La fracción parlamentaria del Partido de la Revolución Democrática (PRD) en la Cámara de Diputados, hizo un llamado al Senado de la República a rechazar la Ley de Seguridad Interior aprobada este jueves 30 de noviembre en San Lázaro.
El coordinador de proceso legislativo de la bancada del Sol Azteca, Omar Ortega, señaló que si los senadores convalidan la decisión “impuesta” por la mayoría en la Cámara, condenarán a los ciudadanos a la violencia de la delincuencia organizada y a la violación de los derechos humanos por parte de las Fuerzas Federales y las Fuerzas Armadas.
Ortega Álvarez pidió a los colegisladores corregir el error cometido por el Partido Revolucionario Institucional (PRI) y las bancadas aliadas, de legalizar la estancia de las Fuerzas Armadas en las calles, a fin de realizar tareas que corresponden a las autoridades civiles.
El congresista reiteró que la norma viola el artículo 21 constitucional, el cual establece que son la Federación y los gobiernos estatales y municipales los que deben ocuparse de la seguridad pública, no los militares.
Reclamó que se haya optado por la Ley de Seguridad Interior, en lugar de avanzar en el Mando Mixto policial, cuyo propósito es fortalecer las corporaciones policiacas locales y estatales.
Advirtió que la Ley es un pretexto del Gobierno Federal para mantener a los elementos militares en las calles, los cuales actuarán conforme a protocolos poco claros y que no garantizan el respeto a los derechos humanos.
“Si además no se derogan los artículos 6 y 7, estaríamos reconociendo que estamos en un Estado fallido y necesitamos al ejército en las calles sin regulación alguna, o con regulaciones a modo que cobijan en la impunidad a algunos malos elementos castrenses”, alertó.
Recordó que durante la presente administración, se han interpuesto más de dos mil 500 quejas contra la Secretaría de la Defensa Nacional (Sedena); aunado a que la Comisión Nacional de Derechos Humanos (CNHD) ha emitido 125 recomendaciones por actuación irregular de elementos militares.
Destacó que la Ley en cuestión establece que se podrá echar mano de las Fuerzas Federales y las Fuerzas Armadas, sin necesidad de que se emita la Declaratoria de Protección a la Seguridad Interior; misma que podría ser prorrogada o modificada si el Presidente lo autoriza.

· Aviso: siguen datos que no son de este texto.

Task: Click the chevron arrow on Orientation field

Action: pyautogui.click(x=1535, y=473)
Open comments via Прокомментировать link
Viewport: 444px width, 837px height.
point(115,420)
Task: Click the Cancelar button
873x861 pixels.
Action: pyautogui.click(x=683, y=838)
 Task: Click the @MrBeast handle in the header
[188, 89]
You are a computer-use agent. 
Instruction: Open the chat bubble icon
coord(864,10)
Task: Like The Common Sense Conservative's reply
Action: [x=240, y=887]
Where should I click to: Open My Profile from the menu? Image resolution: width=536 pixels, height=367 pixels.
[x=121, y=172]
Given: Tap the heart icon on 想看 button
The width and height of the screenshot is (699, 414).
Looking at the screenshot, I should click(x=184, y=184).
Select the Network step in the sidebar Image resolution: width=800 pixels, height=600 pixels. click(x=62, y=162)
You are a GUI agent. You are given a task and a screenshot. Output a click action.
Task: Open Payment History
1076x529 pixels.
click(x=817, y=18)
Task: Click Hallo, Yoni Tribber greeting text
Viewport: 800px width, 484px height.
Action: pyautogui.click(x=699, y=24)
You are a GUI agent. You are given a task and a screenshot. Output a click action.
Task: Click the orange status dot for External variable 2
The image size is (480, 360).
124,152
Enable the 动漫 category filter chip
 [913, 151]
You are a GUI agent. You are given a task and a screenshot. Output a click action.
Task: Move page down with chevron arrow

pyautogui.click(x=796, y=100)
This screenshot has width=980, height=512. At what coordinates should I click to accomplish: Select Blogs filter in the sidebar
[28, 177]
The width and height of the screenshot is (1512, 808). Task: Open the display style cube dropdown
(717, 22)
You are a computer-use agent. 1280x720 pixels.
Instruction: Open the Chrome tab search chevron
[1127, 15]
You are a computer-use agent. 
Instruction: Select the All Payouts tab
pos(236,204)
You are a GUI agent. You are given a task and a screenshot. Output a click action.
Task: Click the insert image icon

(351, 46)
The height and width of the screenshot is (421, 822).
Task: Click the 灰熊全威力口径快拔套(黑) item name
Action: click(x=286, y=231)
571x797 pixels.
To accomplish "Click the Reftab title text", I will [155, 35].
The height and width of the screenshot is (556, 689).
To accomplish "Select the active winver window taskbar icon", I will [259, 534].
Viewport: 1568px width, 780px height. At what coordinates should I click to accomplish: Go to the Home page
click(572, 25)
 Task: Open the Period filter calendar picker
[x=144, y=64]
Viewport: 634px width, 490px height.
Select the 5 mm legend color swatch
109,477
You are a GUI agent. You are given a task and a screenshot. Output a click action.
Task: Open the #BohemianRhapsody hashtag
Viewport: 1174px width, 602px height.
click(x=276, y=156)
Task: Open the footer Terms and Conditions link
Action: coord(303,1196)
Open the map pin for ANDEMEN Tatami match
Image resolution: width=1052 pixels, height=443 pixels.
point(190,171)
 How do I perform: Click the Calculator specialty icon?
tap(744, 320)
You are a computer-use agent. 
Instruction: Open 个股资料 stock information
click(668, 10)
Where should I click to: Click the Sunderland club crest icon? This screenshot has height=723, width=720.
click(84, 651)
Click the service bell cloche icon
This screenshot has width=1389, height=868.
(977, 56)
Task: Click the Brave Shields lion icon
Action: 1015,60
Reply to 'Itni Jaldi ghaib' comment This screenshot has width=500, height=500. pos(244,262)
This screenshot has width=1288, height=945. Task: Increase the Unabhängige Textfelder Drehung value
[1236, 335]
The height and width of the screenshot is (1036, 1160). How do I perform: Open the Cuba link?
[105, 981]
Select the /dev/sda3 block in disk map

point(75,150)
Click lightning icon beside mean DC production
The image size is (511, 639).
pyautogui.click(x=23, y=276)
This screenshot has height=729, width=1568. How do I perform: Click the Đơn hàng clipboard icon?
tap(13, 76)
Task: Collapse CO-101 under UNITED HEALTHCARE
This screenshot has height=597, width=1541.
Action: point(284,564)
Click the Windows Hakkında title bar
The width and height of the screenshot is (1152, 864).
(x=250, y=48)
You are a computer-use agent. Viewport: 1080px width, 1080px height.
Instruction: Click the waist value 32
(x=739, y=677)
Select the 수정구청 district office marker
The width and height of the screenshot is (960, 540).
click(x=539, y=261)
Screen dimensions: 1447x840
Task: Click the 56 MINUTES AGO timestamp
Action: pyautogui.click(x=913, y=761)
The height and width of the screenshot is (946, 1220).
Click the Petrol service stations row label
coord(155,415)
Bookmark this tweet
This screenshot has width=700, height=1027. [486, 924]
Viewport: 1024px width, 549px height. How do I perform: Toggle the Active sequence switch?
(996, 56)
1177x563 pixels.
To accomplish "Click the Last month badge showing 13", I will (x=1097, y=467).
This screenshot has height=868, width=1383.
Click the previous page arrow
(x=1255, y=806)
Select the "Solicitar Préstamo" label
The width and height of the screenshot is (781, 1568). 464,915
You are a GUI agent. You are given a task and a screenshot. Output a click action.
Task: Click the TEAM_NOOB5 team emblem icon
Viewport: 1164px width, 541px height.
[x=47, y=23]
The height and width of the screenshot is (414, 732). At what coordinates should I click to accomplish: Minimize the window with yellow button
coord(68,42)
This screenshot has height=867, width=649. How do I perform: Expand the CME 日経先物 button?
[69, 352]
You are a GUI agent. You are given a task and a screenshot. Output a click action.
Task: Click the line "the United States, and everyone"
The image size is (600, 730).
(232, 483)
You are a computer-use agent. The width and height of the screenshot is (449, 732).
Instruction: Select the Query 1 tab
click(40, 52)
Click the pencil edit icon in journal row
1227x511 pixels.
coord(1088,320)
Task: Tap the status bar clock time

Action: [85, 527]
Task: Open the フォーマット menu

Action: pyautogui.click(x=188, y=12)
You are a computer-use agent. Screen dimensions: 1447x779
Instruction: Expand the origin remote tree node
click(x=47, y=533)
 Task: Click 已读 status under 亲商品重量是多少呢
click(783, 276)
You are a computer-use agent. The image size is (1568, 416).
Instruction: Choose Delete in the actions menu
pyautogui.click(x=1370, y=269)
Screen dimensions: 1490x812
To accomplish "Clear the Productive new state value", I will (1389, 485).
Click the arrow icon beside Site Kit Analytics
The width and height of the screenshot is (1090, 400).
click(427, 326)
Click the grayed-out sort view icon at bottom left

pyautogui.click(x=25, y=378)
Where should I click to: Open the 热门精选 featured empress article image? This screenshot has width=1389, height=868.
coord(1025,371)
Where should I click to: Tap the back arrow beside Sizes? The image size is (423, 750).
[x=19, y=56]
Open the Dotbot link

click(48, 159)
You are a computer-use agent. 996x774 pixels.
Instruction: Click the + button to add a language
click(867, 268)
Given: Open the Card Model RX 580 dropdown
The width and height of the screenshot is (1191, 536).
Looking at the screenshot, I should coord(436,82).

Añadió que la norma también autoriza a la milicia a realizar tareas de “inteligencia” para obtener información y así, actuar contra las amenazas a la seguridad interior, lo que podría dar paso a tareas de espionaje
“Deberíamos haber discutido la profesionalización y coordinación de nuestros cuerpos policiacos y el simultáneo retiro de las fuerzas armadas de las operaciones de seguridad pública, así como la autonomía de la Fiscalía General de la República y la garantía para ésta de tener capacidad de investigar delitos y violaciones a Derechos Humanos. Sin embargo, estamos hoy afirmando que tenemos un Estado fallido y que la delincuencia organizada y política, ha ganado. El Senado no debe permitir semejante cosa”, demandó.